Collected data

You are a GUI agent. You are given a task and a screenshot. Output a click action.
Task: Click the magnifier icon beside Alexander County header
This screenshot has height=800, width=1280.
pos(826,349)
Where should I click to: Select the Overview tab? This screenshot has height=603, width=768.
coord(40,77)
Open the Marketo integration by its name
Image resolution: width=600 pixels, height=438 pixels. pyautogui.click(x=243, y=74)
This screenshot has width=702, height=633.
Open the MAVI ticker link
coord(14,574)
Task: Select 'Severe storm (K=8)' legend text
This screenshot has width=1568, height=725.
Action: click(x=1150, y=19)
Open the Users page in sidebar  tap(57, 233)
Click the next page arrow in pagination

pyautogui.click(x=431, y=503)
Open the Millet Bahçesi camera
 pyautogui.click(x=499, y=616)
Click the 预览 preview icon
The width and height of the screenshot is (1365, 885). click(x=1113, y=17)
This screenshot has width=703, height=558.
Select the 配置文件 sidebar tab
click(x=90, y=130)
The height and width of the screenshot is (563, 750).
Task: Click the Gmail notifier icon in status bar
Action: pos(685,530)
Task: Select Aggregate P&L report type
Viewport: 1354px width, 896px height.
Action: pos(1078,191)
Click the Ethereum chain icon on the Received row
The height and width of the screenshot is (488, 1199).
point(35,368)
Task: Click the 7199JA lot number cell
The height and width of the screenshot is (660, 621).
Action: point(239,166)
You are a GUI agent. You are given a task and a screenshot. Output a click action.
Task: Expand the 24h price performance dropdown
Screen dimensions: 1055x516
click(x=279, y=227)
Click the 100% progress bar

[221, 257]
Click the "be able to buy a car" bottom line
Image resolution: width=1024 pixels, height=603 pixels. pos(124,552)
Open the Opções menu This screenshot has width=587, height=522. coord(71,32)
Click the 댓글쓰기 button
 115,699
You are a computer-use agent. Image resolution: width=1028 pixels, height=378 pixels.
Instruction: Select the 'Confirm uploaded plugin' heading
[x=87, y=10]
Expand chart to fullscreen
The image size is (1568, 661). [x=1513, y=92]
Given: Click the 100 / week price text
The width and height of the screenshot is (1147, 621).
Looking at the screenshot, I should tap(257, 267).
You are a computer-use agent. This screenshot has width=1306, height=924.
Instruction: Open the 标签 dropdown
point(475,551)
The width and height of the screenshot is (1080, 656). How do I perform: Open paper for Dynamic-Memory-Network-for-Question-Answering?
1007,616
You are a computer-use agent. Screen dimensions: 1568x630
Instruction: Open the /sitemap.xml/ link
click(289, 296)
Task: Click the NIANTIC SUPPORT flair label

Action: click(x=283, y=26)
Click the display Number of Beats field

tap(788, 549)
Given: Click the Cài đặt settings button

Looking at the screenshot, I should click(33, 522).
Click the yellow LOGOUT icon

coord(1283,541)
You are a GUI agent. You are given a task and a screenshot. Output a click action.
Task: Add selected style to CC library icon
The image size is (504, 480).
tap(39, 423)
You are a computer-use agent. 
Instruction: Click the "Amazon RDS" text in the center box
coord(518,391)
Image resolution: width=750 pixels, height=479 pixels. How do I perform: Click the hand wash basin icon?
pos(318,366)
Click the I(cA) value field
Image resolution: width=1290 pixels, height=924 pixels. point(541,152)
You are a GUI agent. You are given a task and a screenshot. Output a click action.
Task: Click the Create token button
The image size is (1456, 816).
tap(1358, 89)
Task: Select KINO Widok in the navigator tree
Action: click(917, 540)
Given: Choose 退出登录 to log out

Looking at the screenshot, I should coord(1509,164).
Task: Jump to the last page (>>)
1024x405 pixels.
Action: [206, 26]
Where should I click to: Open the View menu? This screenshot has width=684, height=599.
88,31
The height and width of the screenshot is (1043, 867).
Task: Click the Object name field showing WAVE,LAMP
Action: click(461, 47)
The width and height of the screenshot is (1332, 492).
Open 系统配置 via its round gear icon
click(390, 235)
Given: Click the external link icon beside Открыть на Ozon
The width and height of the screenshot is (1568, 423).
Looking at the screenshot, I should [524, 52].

**Work request**
Return every record above. Copy each one exactly.

**Your response**
You are a GUI agent. You are given a task and a screenshot. Output a click action.
Task: Click the magnifier icon beside Alexander County header
This screenshot has height=800, width=1280.
pos(826,349)
Where should I click to: Select the Overview tab? This screenshot has height=603, width=768.
coord(40,77)
Open the Marketo integration by its name
Image resolution: width=600 pixels, height=438 pixels. pyautogui.click(x=243, y=74)
This screenshot has width=702, height=633.
Open the MAVI ticker link
coord(14,574)
Task: Select 'Severe storm (K=8)' legend text
This screenshot has width=1568, height=725.
Action: click(x=1150, y=19)
Open the Users page in sidebar  tap(57, 233)
Click the next page arrow in pagination

pyautogui.click(x=431, y=503)
Open the Millet Bahçesi camera
 pyautogui.click(x=499, y=616)
Click the 预览 preview icon
The width and height of the screenshot is (1365, 885). click(x=1113, y=17)
This screenshot has width=703, height=558.
Select the 配置文件 sidebar tab
click(x=90, y=130)
The height and width of the screenshot is (563, 750).
Task: Click the Gmail notifier icon in status bar
Action: pos(685,530)
Task: Select Aggregate P&L report type
Viewport: 1354px width, 896px height.
Action: pos(1078,191)
Click the Ethereum chain icon on the Received row
The height and width of the screenshot is (488, 1199).
point(35,368)
Task: Click the 7199JA lot number cell
The height and width of the screenshot is (660, 621).
Action: point(239,166)
You are a GUI agent. You are given a task and a screenshot. Output a click action.
Task: Expand the 24h price performance dropdown
Screen dimensions: 1055x516
click(x=279, y=227)
Click the 100% progress bar

[221, 257]
Click the "be able to buy a car" bottom line
Image resolution: width=1024 pixels, height=603 pixels. pos(124,552)
Open the Opções menu This screenshot has width=587, height=522. coord(71,32)
Click the 댓글쓰기 button
 115,699
You are a computer-use agent. Image resolution: width=1028 pixels, height=378 pixels.
Instruction: Select the 'Confirm uploaded plugin' heading
[x=87, y=10]
Expand chart to fullscreen
The image size is (1568, 661). [x=1513, y=92]
Given: Click the 100 / week price text
The width and height of the screenshot is (1147, 621).
Looking at the screenshot, I should tap(257, 267).
You are a computer-use agent. This screenshot has width=1306, height=924.
Instruction: Open the 标签 dropdown
point(475,551)
The width and height of the screenshot is (1080, 656). How do I perform: Open paper for Dynamic-Memory-Network-for-Question-Answering?
1007,616
You are a computer-use agent. Screen dimensions: 1568x630
Instruction: Open the /sitemap.xml/ link
click(289, 296)
Task: Click the NIANTIC SUPPORT flair label

Action: click(x=283, y=26)
Click the display Number of Beats field

tap(788, 549)
Given: Click the Cài đặt settings button

Looking at the screenshot, I should click(33, 522).
Click the yellow LOGOUT icon

coord(1283,541)
You are a GUI agent. You are given a task and a screenshot. Output a click action.
Task: Add selected style to CC library icon
The image size is (504, 480).
tap(39, 423)
You are a computer-use agent. 
Instruction: Click the "Amazon RDS" text in the center box
coord(518,391)
Image resolution: width=750 pixels, height=479 pixels. How do I perform: Click the hand wash basin icon?
pos(318,366)
Click the I(cA) value field
Image resolution: width=1290 pixels, height=924 pixels. point(541,152)
You are a GUI agent. You are given a task and a screenshot. Output a click action.
Task: Click the Create token button
The image size is (1456, 816).
tap(1358, 89)
Task: Select KINO Widok in the navigator tree
Action: click(917, 540)
Given: Choose 退出登录 to log out

Looking at the screenshot, I should coord(1509,164).
Task: Jump to the last page (>>)
1024x405 pixels.
Action: [206, 26]
Where should I click to: Open the View menu? This screenshot has width=684, height=599.
88,31
The height and width of the screenshot is (1043, 867).
Task: Click the Object name field showing WAVE,LAMP
Action: click(461, 47)
The width and height of the screenshot is (1332, 492).
Open 系统配置 via its round gear icon
click(390, 235)
Given: Click the external link icon beside Открыть на Ozon
The width and height of the screenshot is (1568, 423).
Looking at the screenshot, I should [524, 52].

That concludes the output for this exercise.